Saturday, August 28, 2004

apart

“Love is an act of blood and I’m bleeding a pool in the shape of a heart”
-Dream Theater, Space-dye Vest

the pain is subdued – it would probably bubble to the surface and spring forth in tears if i let myself, but i won’t. i can’t afford to indulge grief, instead, i shall have to adapt. i was hollow that night after you left – i left a few tearstains on your pillow, perhaps, and tried to feel you with me as i huddled beneath the blanket and lay on the bed – your blanket and your bed, but you were not there. that was when my heart ached most, lying alone in the dark as i tried to conjure up a semblance of nearness and illusion of your being and the warmth that we shared once upon a time, an eternity ago that was mere hours past. i suppose it was because i was in denial and knew it, which really spoils the whole point of being in denial.

i left for home soon after waking late the next morning (sleep heals somewhat) – it seemed pointless to mope around in your house (which felt empty somehow) and dwell too much on the past, when, after all, the past is past and there were other things to get done. i drank the last can of nescafe latte that was in the fridge – our drink – and nibbled some chocolate while sitting on the floor of your bedroom and i was quiet and still with my heavy heart for a while, and then i went.

it was an unconventional parting, unconventional like every moment we spent together, and hectic from the start. i suppose it was somehow apt that a whirlwind romance should end (well the honeymoon period anyway) with a whirlwind of sorts.

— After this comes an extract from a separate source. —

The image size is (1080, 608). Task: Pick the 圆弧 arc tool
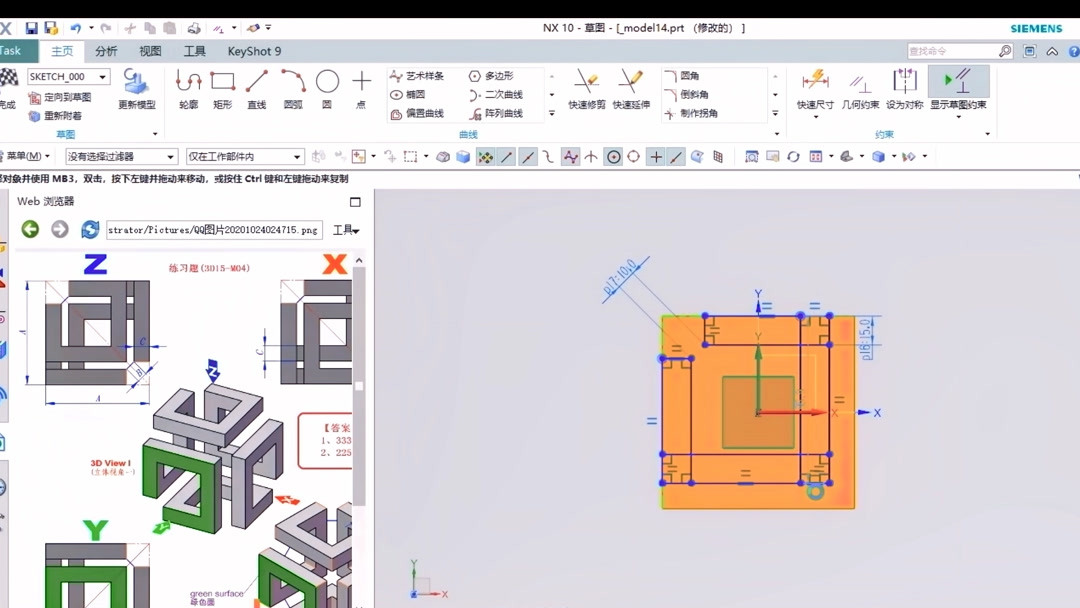pos(293,89)
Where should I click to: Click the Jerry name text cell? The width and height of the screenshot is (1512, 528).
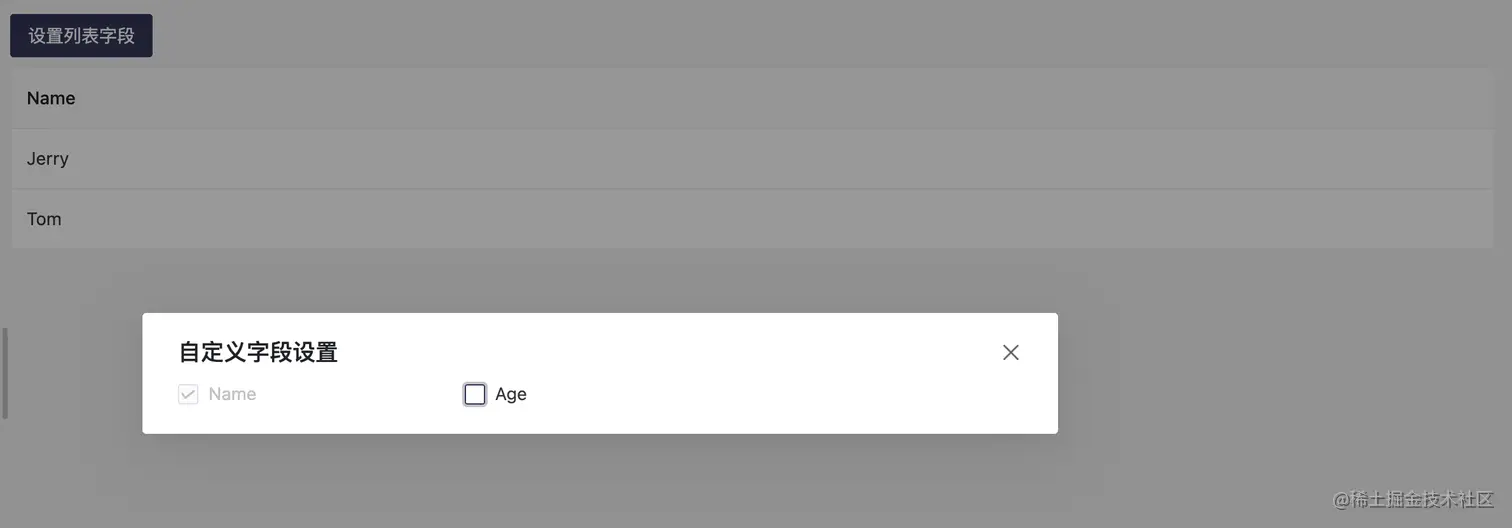(48, 159)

the whole two days are somewhat blurry now. the images fuse and entangle into shapes and colors and sounds – grocery shopping, running around from shoe shop to shoe shop searching for the perfect pair of budget slippers, washing wet lettuce leaves, cracking eggs and pretending to be useful in the kitchen as you conjured up some sort of carbonara for dinner, the prayer meeting which i snuck out of halfway, sitting on my own on the swing, talking to god and watching stars and the night sky, the last mamak session and the roti bom we shared, meandering the streets past midnight onwards onwards onwards and sleepy-eyed, redesigning your pencil box with liquid paper and marker pens, watching the sunlight glimmer on the waves in pd as you gave me a piggy-back ride splashing through the shallows and feeling the white white sand soft and cool beneath my feet and gritty on my legs and how we waded hand in hand back to the shore trying to follow the sandbar from the little mangrove island in the fading light, two delirious lovers in their own little bittersweet paradise, ever attempting to push aside the knowledge that we were soon to part.

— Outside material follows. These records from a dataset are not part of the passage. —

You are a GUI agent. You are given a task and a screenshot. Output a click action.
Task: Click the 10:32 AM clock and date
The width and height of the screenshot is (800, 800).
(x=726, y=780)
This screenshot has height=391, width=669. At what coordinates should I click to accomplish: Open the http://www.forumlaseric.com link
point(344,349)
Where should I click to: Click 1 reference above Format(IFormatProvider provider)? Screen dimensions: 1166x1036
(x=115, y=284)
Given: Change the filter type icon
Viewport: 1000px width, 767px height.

my heart blanked out on me as you ran around in a last-minute attempt to finish packing, because i didn’t want it to be real. the ride to klia was a dream, and the ticketing complications and last-minute scares were enough to push aside the reality of parting for the moment, because there were problems to be solved and things to think about other than love and leaving and leaving love. emotion finally surged back into my numbed heart as we prayed together and i babbled with wet eyes and clutched your hand tightly, not quite knowing what i was saying, only sure of what i was feeling.

and then it was time for you to go.

i didn’t want to let go, as we held each other tight one last time, but i did let go eventually and so did you, and i was crying inside and you knew it, as i gave you my wan half-hearted smiles and we looked into each other's eyes but we knew we had to take this path and so you disappeared down the escalator and across the vast empty cold hall and through the little gate, a small figure turning to wave and i waved back and it was vast empty and cold and i was an insignificant patch of empty coldness that filled the entirety of my world.

and then i turned around and walked away, away, away, as our entwined lives stretched in opposite directions, and distance faded into the burning ache in my heart.

i slept in the car on the way back, because i did not want to feel.

i wanted to write poetry, but i cannot. i have not the words. everything is yet too raw, and the reality of it all has not yet mellowed into eloquence of sorts and i cannot yet sufficiently express the beauty of this pain, the wounds that love inflicts, how we are embracing it all. i am sure that gems will be birthed out of this trial, but i cannot see beyond the silence of my heart, not yet.

i miss you.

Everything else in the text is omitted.